Chen Xinyi, Yang Qu, Wu Jibin, Li Haizhou, Tan Kay Chen
IEEE Trans Pattern Anal Mach Intell. 2024 May;46(5):3064-3078. doi: 10.1109/TPAMI.2023.3339211. Epub 2024 Apr 3.
Recently, brain-inspired spiking neural networks (SNNs) have demonstrated promising capabilities in solving pattern recognition tasks. However, these SNNs are grounded on homogeneous neurons that utilize a uniform neural coding for information representation. Given that each neural coding scheme possesses its own merits and drawbacks, these SNNs encounter challenges in achieving optimal performance such as accuracy, response time, efficiency, and robustness, all of which are crucial for practical applications. In this study, we argue that SNN architectures should be holistically designed to incorporate heterogeneous coding schemes. As an initial exploration in this direction, we propose a hybrid neural coding and learning framework, which encompasses a neural coding zoo with diverse neural coding schemes discovered in neuroscience. Additionally, it incorporates a flexible neural coding assignment strategy to accommodate task-specific requirements, along with novel layer-wise learning methods to effectively implement hybrid coding SNNs. We demonstrate the superiority of the proposed framework on image classification and sound localization tasks. Specifically, the proposed hybrid coding SNNs achieve comparable accuracy to state-of-the-art SNNs, while exhibiting significantly reduced inference latency and energy consumption, as well as high noise robustness. This study yields valuable insights into hybrid neural coding designs, paving the way for developing high-performance neuromorphic systems.

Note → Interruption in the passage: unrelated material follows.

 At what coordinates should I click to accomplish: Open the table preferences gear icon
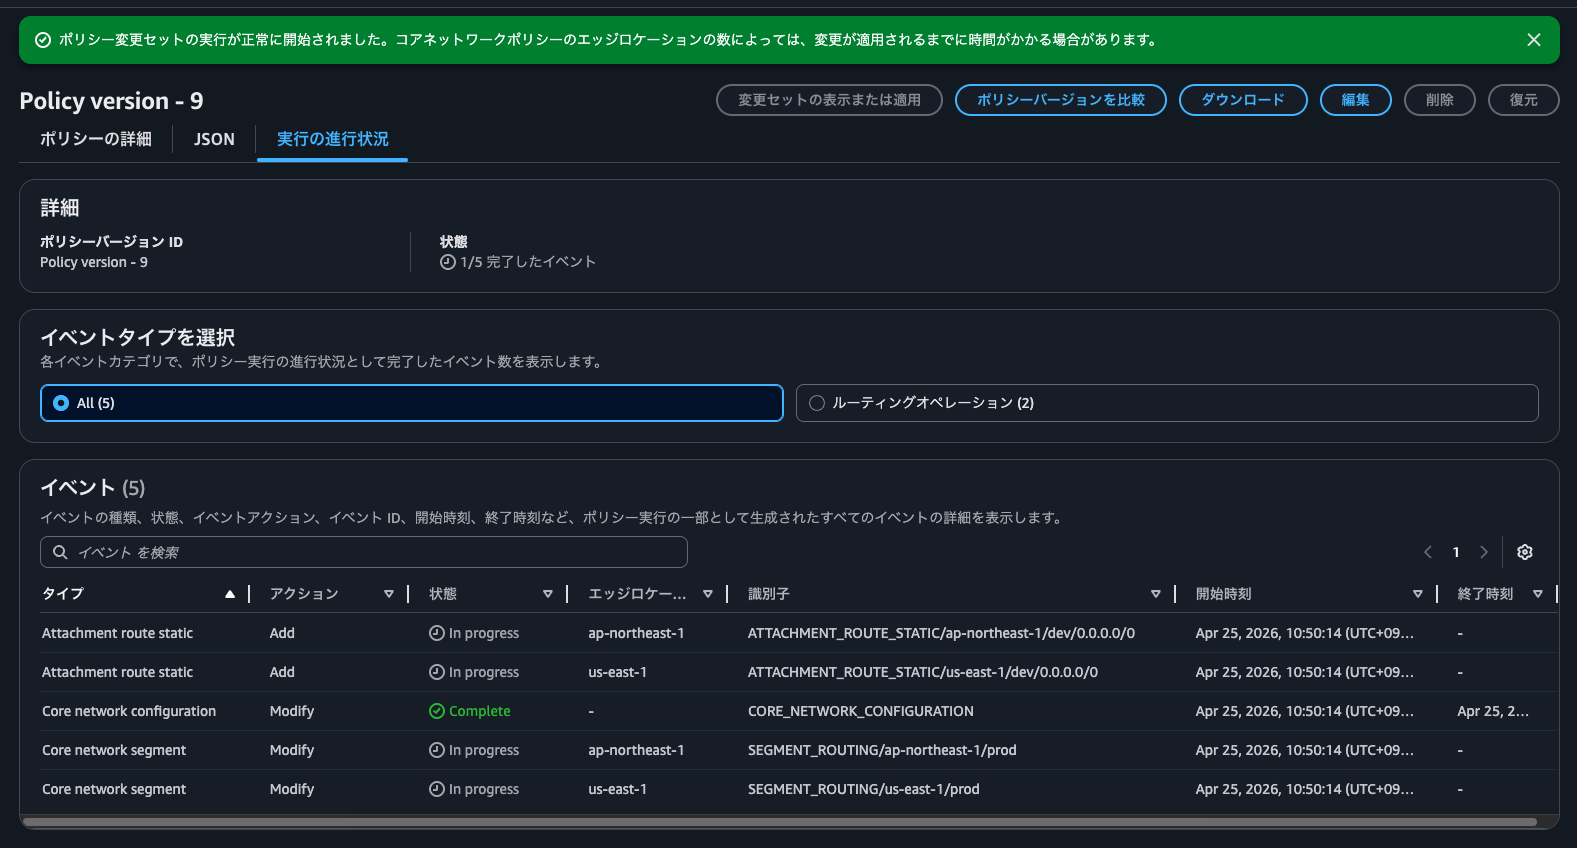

最近,受大脑启发的脉冲神经网络(SNN)在解决模式识别任务方面展现出了令人期待的能力。然而,这些SNN基于均匀神经元,利用统一的神经编码进行信息表示。鉴于每种神经编码方案都有其自身的优缺点,这些SNN在实现诸如准确性、响应时间、效率和鲁棒性等最佳性能方面面临挑战,而这些性能对于实际应用至关重要。在本研究中,我们认为SNN架构应进行整体设计,以纳入异构编码方案。作为朝这个方向的初步探索,我们提出了一种混合神经编码和学习框架,其中包括一个神经编码库,包含在神经科学中发现的各种神经编码方案。此外,它还纳入了一种灵活的神经编码分配策略,以适应特定任务的要求,以及新颖的逐层学习方法,以有效实现混合编码SNN。我们在图像分类和声音定位任务上展示了所提出框架的优越性。具体而言,所提出的混合编码SNN实现了与最先进SNN相当的准确性,同时显著降低了推理延迟和能耗,并具有高噪声鲁棒性。本研究为混合神经编码设计提供了有价值的见解,为开发高性能神经形态系统铺平了道路。